Gus Dur memberi tips jitu dalam menulis tentang seseorang, dan ini sering saya ingat.
“Untuk menulis tentang seseorang, terlebih dulu harus meletakkan pandangan kita sendiri terhadap orang itu. Harus tahu siapa diri kita, sebelum mencoba mengerti orang lain. Dengan demikian, secara sengaja kita memasukkan unsur subjektivitas ke dalam kerja kita, walaupun bukan subjektivitas yang timbul dari hubungan pribadi dengan orang yang kita tulis (personalized subjectivity). Titik tolak kita bukanlah bagaimana kita berpapasan terhadapnya, melainkan dari titik mana kita akan melihat dirinya, lingkungannya, dan peranan yang dilakukannya dalam lingkungan tersebut”, tulis Gus Dur.
Kitik sastra
Perhatikan uraian berikut ini, bagaimana Gus Dur mengoperasionalkan kritik konstruktif bernada de(kon)struktif pada diri HAMKA sebagai sastrawan, misalnya. Karya-karya sastra yang ditulis HAMKA, menurut Gus Dur, semasa ia masih muda, belum memiliki kebulatan pandangan tentang manusia, selain kebutuhan menampilkan tokoh-tokoh beberapa karyanya sebagai “muslim yang baik”.
Simpati yang ditunjukkan HAMKA kepada tokoh-tokoh utama yang senantiasa bernasib malang, pada umumnya berbau kecengengan sikap.
Gus Dur membandingkan dengan karya-karya sastra dunia, yang, alangkah jauhnya dari kadar watak tragis dan simpati Dostoievski atas tokoh-tokoh utama semua novelnya, atau katakanlah “keberadaan bisa-biasa saja” (ordinariness) tokoh nelayan tua yang harus bertempur melawan ikan hiu dalam karyanya Hemingway, The Old Man and The Sea.

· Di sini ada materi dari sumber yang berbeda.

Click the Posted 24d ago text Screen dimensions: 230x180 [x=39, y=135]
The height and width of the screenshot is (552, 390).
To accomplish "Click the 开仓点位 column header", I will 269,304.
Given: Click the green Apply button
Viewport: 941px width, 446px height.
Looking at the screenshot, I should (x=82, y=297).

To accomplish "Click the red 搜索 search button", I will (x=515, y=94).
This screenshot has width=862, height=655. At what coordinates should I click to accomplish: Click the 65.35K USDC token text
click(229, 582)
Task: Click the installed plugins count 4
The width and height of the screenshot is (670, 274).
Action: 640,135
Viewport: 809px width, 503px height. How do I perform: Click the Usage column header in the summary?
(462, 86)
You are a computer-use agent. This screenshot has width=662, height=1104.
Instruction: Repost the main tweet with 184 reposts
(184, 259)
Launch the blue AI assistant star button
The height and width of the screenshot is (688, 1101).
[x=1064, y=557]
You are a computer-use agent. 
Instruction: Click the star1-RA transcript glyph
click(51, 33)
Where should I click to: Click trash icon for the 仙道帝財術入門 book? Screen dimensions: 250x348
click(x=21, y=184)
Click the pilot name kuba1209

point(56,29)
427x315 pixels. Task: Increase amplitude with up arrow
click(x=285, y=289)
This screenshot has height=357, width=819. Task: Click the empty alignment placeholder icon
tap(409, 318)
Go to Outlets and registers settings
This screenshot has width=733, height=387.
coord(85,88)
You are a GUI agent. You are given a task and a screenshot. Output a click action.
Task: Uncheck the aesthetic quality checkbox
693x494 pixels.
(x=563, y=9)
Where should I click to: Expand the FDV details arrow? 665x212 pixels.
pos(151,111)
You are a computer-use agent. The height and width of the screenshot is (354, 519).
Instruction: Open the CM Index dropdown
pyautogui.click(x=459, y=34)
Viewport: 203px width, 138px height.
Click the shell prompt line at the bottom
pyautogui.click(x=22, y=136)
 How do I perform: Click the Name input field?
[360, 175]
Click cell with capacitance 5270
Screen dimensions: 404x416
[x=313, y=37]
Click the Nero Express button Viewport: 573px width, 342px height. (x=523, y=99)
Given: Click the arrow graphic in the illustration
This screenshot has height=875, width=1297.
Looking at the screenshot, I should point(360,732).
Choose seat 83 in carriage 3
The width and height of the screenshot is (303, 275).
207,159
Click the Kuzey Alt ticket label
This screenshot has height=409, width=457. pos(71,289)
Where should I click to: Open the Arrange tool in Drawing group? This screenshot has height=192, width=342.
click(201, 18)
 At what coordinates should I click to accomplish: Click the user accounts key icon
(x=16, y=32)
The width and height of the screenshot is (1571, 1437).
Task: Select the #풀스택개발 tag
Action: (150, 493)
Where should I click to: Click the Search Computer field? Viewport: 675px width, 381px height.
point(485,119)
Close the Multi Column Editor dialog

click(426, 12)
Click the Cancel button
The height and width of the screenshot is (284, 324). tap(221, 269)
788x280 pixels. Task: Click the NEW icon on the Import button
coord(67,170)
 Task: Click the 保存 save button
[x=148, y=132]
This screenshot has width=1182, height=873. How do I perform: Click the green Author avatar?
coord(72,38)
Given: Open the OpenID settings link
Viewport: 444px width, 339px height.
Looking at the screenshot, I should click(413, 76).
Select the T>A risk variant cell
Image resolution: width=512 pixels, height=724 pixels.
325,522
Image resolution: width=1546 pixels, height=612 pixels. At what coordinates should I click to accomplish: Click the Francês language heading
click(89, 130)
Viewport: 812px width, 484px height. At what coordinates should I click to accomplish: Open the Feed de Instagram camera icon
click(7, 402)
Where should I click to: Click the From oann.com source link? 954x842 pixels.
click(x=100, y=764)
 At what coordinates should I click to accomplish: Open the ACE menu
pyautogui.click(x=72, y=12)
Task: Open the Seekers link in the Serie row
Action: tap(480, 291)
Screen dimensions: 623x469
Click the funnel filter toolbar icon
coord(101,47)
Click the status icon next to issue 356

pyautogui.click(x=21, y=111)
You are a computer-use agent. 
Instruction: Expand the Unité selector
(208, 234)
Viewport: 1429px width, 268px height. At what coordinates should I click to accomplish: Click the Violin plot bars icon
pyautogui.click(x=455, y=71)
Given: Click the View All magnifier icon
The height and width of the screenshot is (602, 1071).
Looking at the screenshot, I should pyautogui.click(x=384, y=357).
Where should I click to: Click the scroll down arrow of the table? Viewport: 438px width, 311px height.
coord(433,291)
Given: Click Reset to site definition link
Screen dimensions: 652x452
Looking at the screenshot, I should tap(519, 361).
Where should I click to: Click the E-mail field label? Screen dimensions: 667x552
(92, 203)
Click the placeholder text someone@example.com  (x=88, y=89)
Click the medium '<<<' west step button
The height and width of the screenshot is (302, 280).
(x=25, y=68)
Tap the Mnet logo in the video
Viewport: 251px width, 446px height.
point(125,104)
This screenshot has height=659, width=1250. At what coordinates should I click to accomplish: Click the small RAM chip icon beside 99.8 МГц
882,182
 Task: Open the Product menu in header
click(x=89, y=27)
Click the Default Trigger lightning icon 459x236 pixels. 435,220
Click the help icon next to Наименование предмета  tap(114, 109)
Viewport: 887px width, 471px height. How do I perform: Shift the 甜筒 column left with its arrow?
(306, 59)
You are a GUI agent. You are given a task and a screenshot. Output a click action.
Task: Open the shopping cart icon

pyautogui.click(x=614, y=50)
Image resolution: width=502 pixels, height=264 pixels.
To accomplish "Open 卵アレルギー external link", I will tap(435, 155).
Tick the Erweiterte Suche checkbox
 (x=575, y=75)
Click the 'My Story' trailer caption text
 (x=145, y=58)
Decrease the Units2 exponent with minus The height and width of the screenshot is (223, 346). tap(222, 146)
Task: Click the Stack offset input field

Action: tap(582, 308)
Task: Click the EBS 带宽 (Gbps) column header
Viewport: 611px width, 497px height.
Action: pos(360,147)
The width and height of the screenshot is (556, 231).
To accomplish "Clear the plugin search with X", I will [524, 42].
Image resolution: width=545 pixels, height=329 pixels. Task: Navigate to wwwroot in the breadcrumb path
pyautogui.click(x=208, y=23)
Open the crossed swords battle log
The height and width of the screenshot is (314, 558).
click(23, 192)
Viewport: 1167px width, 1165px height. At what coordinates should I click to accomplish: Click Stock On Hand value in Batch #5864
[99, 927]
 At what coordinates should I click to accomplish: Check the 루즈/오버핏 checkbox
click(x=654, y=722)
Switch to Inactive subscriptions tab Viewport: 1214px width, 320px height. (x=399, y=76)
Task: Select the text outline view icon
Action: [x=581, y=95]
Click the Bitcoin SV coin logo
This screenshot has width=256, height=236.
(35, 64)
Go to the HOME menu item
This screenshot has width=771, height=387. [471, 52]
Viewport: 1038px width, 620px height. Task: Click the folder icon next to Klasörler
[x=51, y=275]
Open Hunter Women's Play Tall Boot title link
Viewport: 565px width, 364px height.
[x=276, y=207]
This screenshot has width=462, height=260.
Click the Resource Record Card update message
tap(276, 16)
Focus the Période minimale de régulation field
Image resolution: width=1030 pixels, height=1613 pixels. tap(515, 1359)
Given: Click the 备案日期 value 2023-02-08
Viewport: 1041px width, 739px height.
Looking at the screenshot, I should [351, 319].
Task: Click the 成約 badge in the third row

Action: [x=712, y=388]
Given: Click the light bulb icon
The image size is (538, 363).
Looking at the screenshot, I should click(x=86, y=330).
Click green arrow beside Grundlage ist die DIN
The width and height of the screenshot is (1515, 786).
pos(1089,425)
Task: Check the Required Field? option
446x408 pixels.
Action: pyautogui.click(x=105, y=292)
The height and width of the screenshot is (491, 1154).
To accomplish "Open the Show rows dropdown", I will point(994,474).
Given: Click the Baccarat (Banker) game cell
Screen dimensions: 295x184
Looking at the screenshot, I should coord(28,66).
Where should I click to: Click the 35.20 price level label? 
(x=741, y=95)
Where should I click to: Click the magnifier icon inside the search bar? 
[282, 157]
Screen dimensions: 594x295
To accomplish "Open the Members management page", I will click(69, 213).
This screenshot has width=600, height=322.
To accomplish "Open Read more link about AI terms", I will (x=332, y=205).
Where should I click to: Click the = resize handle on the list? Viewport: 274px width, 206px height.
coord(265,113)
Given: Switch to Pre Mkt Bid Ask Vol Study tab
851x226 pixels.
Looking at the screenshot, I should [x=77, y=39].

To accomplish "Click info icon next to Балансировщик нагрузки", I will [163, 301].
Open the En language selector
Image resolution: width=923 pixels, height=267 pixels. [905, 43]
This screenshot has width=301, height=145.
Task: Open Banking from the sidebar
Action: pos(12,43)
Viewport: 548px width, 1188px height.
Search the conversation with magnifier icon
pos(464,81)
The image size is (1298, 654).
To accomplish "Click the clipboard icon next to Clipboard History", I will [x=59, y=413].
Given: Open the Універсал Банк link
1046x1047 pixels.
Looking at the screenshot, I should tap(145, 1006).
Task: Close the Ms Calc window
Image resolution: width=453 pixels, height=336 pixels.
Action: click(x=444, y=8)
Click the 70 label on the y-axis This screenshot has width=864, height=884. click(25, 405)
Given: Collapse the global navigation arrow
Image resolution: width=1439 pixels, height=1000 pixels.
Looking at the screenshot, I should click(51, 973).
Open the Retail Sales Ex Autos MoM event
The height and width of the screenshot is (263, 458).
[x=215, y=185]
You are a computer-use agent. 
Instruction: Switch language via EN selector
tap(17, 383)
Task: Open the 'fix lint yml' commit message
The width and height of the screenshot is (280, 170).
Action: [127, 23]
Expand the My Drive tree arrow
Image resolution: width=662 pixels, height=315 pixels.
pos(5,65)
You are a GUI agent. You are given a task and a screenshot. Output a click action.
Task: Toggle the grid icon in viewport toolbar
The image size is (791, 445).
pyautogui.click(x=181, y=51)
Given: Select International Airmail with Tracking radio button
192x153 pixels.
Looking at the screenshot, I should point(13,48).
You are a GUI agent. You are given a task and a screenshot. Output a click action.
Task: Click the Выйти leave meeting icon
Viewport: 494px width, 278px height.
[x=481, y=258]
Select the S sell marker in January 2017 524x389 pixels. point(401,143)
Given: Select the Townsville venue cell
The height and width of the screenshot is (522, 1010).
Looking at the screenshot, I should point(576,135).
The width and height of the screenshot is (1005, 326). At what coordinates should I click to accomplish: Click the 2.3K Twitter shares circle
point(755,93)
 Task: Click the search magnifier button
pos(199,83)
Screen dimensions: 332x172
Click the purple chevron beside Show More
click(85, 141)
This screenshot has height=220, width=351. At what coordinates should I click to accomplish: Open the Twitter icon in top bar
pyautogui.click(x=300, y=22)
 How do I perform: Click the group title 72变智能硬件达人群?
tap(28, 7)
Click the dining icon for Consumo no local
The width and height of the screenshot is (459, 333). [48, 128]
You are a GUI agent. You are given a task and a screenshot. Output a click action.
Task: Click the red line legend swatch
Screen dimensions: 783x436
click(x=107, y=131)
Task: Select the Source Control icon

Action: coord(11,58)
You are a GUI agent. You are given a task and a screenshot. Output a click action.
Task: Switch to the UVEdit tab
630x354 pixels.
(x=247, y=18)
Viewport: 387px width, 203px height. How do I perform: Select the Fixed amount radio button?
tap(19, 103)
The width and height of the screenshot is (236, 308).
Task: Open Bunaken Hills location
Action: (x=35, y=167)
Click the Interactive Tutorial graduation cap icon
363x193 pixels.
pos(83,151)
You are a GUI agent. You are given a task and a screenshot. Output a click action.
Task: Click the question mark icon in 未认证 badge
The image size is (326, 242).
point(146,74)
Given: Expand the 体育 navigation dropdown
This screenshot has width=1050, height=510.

Apa anehnya orang putus cinta lalu melarikan diri ke Makkah, atau “terputus lakon” dengan jalan tenggelam bersama sebuah kapal, seperti dikisahkan HAMKA dalam Di Bawah Lindungan Ka’bah dan Tenggelamnya Kapal van der Wijck? Kata Gus Dur, tidak ada yang istimewa, karena tidak diletakkan dalam sebuah tema besar yang benar-benar terasa universal. Kalaupun dicoba untuk dikaitkan dengan “nasib kemanusiaan”, maka hanyalah secara sambil lalu, sama sekali tidak memiliki kedalaman.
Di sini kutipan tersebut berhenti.